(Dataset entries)

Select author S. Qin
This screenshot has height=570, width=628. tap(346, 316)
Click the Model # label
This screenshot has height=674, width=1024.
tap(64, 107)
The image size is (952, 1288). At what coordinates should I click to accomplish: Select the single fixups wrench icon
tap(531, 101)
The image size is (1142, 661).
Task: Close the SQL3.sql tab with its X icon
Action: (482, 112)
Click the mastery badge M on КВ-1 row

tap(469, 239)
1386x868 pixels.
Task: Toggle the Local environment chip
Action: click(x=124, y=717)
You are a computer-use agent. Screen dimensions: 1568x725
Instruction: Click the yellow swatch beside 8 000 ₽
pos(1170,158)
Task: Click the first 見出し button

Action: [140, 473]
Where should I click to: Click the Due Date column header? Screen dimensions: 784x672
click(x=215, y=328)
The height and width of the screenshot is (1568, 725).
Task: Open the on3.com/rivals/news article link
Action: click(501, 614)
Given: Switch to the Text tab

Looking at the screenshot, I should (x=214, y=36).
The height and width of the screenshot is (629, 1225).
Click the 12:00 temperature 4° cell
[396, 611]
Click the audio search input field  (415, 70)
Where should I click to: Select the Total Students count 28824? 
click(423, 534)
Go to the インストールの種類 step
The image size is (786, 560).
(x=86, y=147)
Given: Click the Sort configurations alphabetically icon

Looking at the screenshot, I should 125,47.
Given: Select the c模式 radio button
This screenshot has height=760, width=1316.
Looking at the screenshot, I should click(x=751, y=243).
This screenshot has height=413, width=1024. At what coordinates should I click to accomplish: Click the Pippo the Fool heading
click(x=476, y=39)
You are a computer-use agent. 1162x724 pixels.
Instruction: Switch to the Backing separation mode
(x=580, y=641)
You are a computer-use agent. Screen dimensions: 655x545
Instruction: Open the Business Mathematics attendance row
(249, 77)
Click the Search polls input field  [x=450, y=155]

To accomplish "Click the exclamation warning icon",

The problem: In the data above, which lines lie between the line with "Given: Switch to the Text tab" and the line with "Given: Select the c模式 radio button", inclusive? Print those lines exactly and nothing else.

Solved problem:
Given: Switch to the Text tab

Looking at the screenshot, I should (x=214, y=36).
The height and width of the screenshot is (629, 1225).
Click the 12:00 temperature 4° cell
[396, 611]
Click the audio search input field  (415, 70)
Where should I click to: Select the Total Students count 28824? 
click(423, 534)
Go to the インストールの種類 step
The image size is (786, 560).
(x=86, y=147)
Given: Click the Sort configurations alphabetically icon

Looking at the screenshot, I should 125,47.
Given: Select the c模式 radio button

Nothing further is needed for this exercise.